Likewise: "This is ten cents cheaper at Basics!" "I'm sorry, ma'am, we simply can't be cheaper than everyone on every item all the time." (So go spend fifty cents in gas--not to mention half an hour of your time--to save a dime at Basics, okay?)

And let me tell you something that MSB and I are in total agreement on. If I *ever* actually catch somebody putting fresh pork behind the mushroom soup, or ice cream on the bread rack, or any such thing, I will personally drop them in our cardboard baler and flatten their ass. You never actually see it happen, but every morning, there it is: a bag of milk in with the frozen vegetables, or thawed vegetables in a milk crate. Aside from the asininity (is that a word? It is now) and the astonishing level of laziness, what really gets me is the logic chain. "Okay, I'm shopping, I'm shopping, hmmm, I don't really want these frozen popsicles, I'd rather have this lettuce!" CLUNK! There, fuckwad, you've ruined the popsicles *and* a bunch of lettuce. And I'm sure you're *just* the sort of dinkus who complains loudly whenever prices go up to cover the absolutely ridiculous amount of product that gets thrown out because of people just like you.

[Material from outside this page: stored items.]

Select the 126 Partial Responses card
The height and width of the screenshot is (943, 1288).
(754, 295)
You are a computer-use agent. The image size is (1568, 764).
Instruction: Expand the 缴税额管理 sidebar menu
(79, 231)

What I *really* want to do is go home with these pustules and randomly scatter the contents of their freezers throughout their houses...under the bed, under the couch cushions, oh, wherever I felt like it. Then maybe they'd get the point.

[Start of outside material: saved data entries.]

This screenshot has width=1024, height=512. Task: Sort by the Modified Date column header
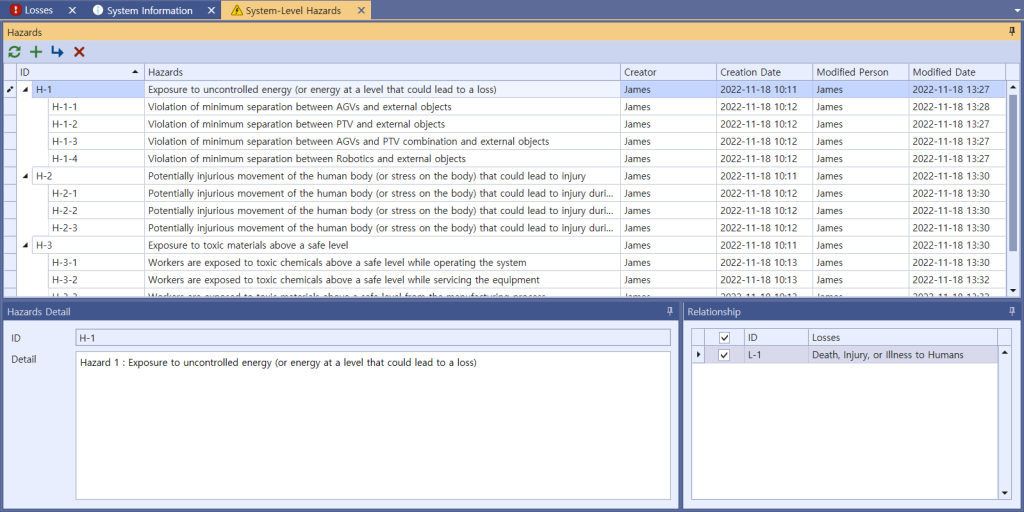point(957,72)
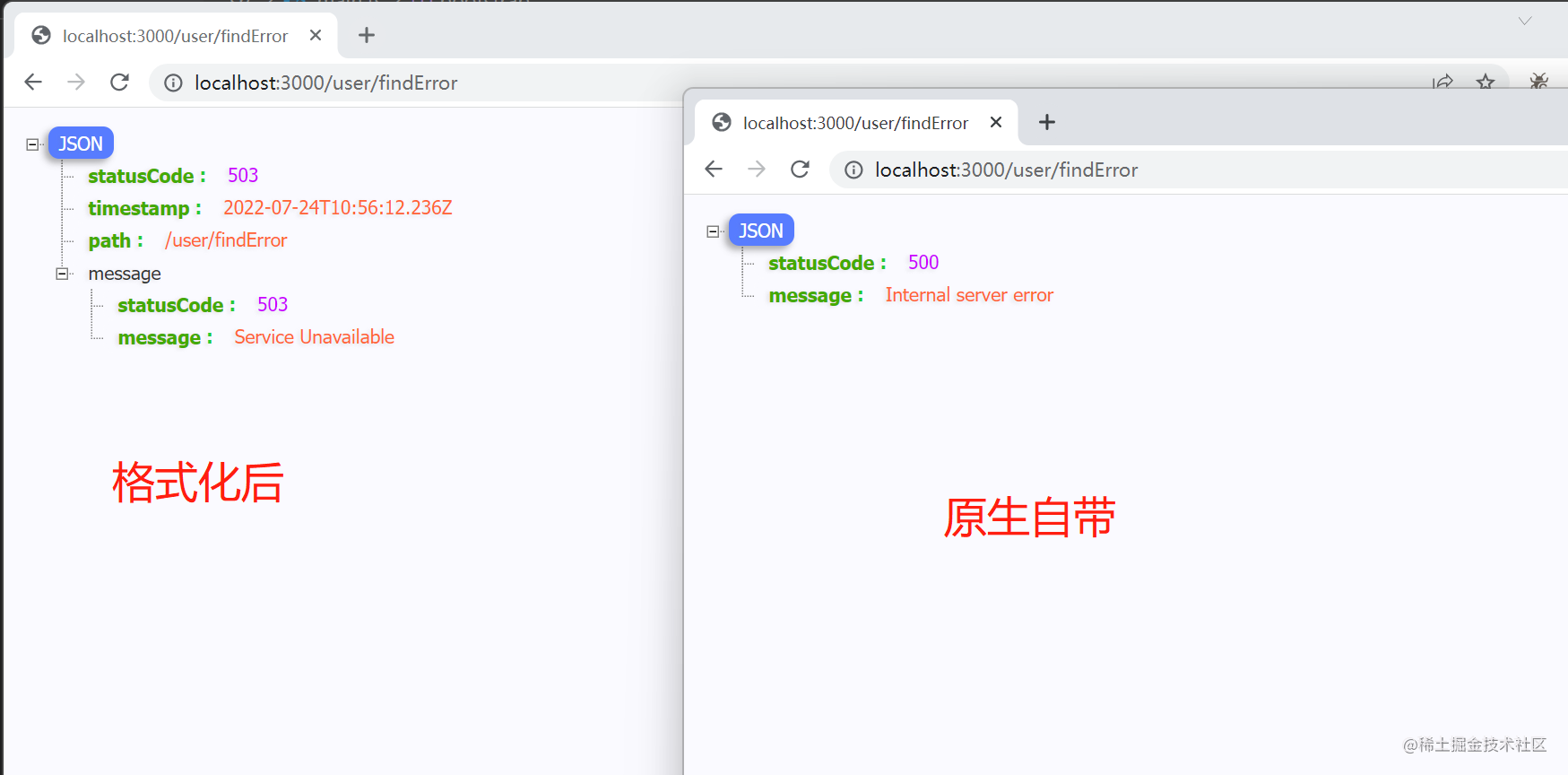Image resolution: width=1568 pixels, height=775 pixels.
Task: Click site info icon in left address bar
Action: (x=173, y=83)
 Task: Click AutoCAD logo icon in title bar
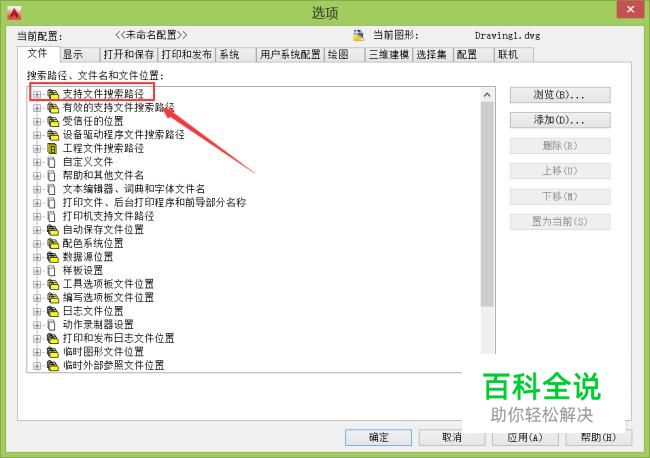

Okay, summoning up every ounce of self-restraint I have, folks, if you're ever in a grocery store and you decide that you don't really want something--particularly a perishable something--please, please, PLEASE bring it to any employee you happen to pass--including a cashier--and s/he'll thank you gratefully and sincerely, and then put it away. Okay? Please.

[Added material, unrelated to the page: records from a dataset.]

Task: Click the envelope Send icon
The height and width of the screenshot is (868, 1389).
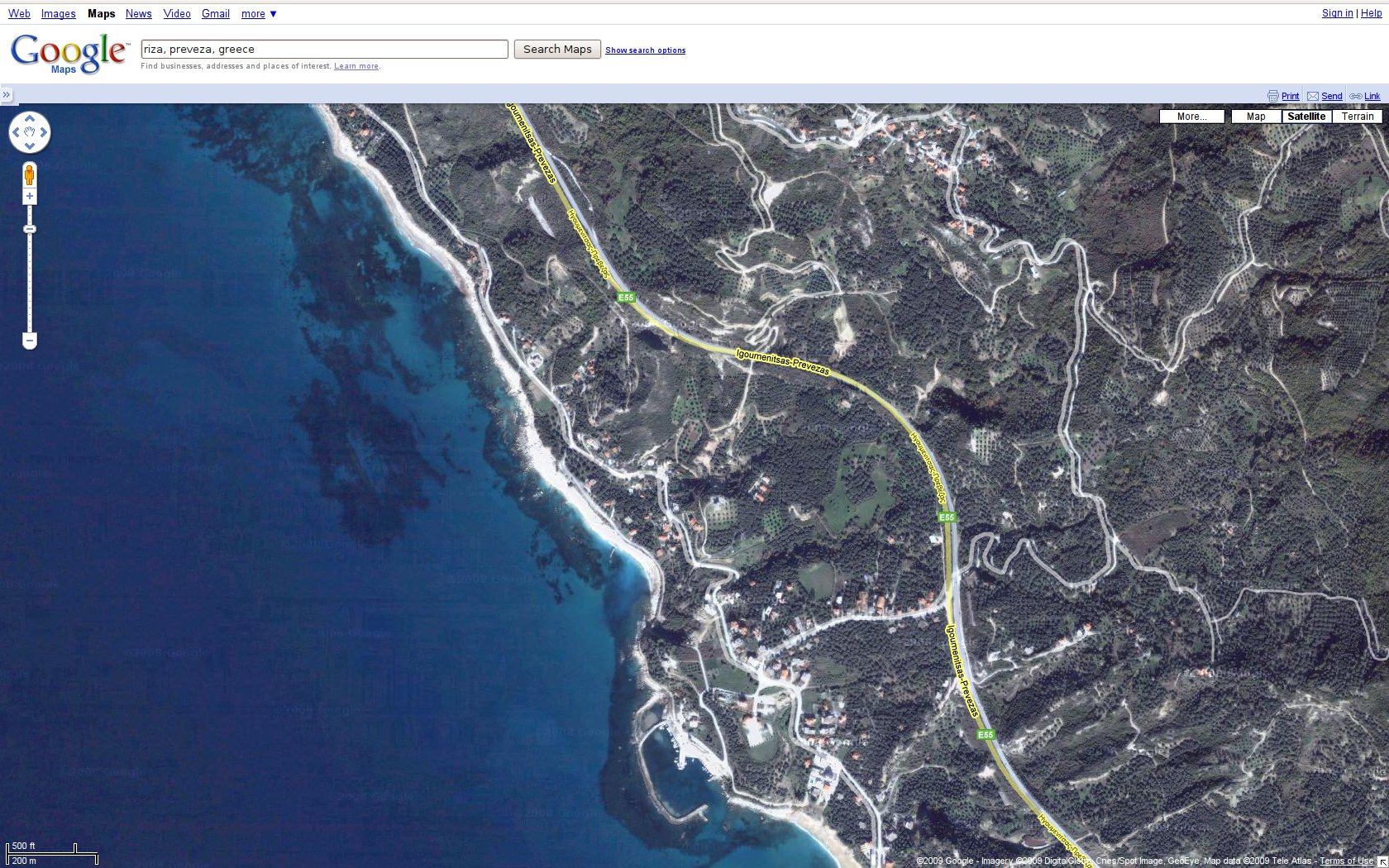Action: coord(1313,97)
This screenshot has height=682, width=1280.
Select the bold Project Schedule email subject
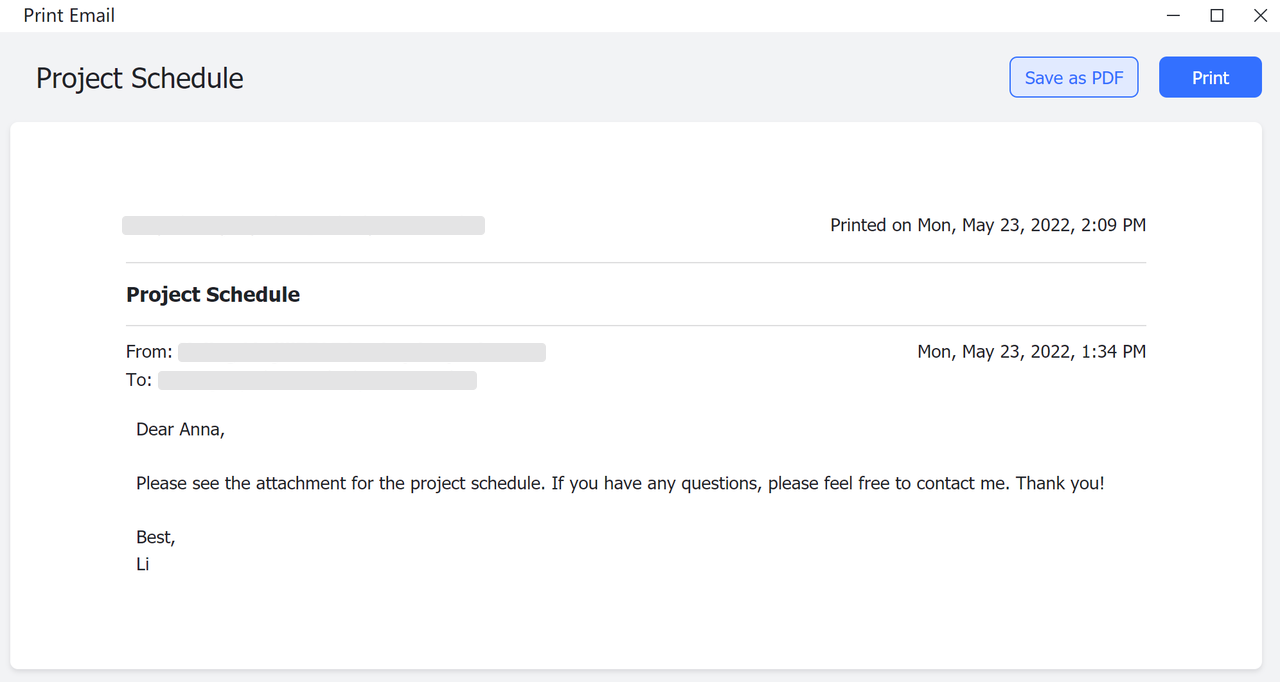213,295
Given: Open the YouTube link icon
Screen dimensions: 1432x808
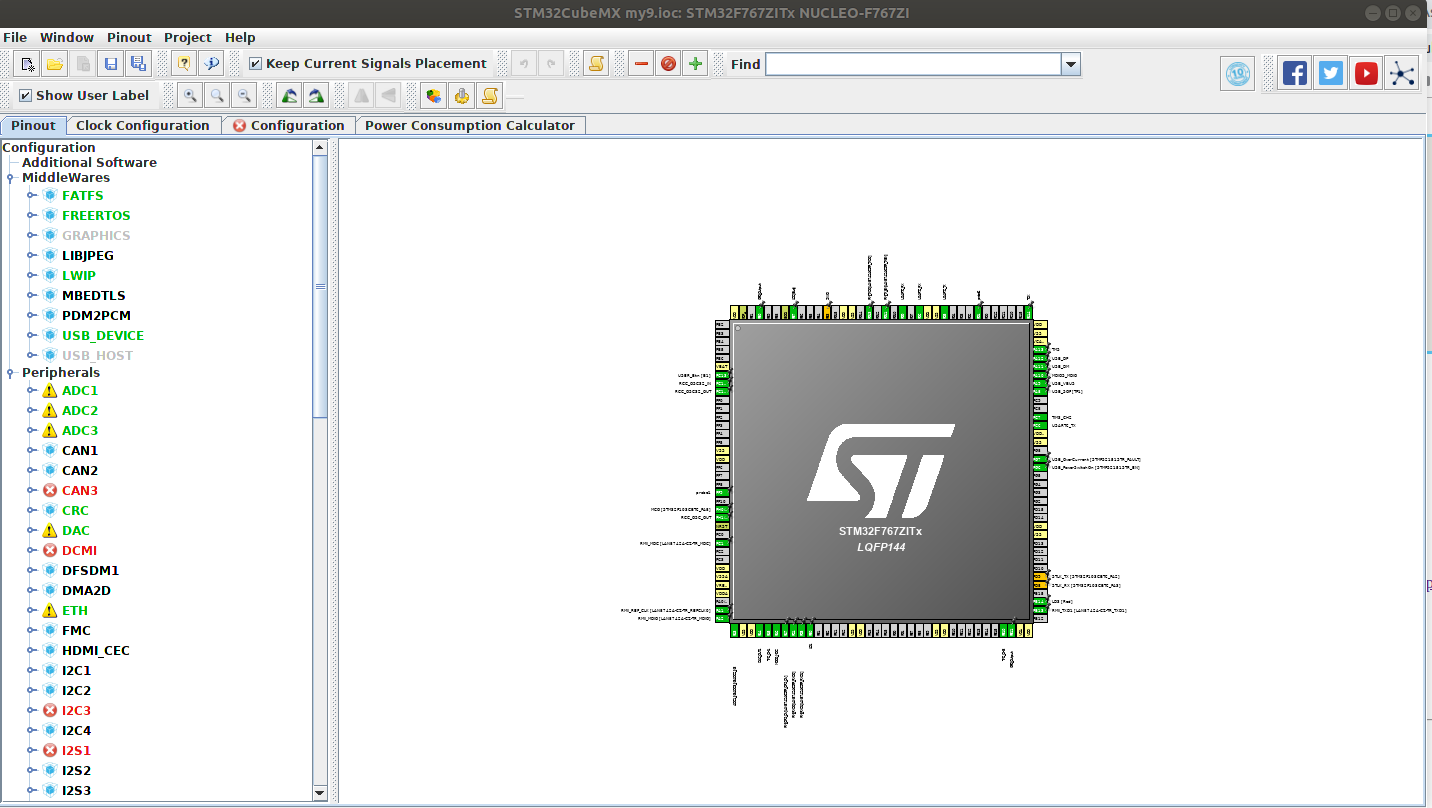Looking at the screenshot, I should (x=1366, y=73).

We used to have a regular we dubbed "Discount Dan". His trick was to rip coupons off reduced merchandise and affix them to whatever he felt like paying less for each day. You can actually be arrested and charged with fraud for doing that. After several weeks of it, I decided to fall back on 7-Eleven training. I shadowed Dan. Closely. Like two paces behind him. Through six aisles.
Haven't seen him since.

There's a woman I see every week, though, and while MSB had a field day with her at one time, I've come to respect her and feel quite sorry for her, too.
She spends--I shit you not--three or four *hours* every week buying her groceries. Every week. Each individual item must be absolutely perfect. She can detect cracks in eggs that you can't see with an electron microscope. Her eyes detect individual dust *molecules*. And by now I'm positive she can recite prices for every item in the store, because she's forever trying to find price discrepancies. I can't begin to tell you how annoying it used to be, to have her constantly interrupting whatever I was doing to ask if I had any milk with a shelf life longer than six weeks, or if I could please find some Omega-3 eggs that *weren't* cracked, or if I could please dance on the pin of her head.
I'm very ashamed to admit it took me a couple of months to understand that this woman--who really is very courteous and friendly--has a mental illness. Obsessive-compulsive disorder. (She's since confirmed it, to me and as far as I know, me alone.) I make an effort now to talk to her whenever I see her--partly as penance for all the bullshit that MSB used to spew silently. And you know what? Although it still takes her an hour to get through my department, she hardly ever asks me anything any more.

So ends this dispatch from the dairy aisle. Thank you for shopping at Price Chopper, the smart choice. Come again soon.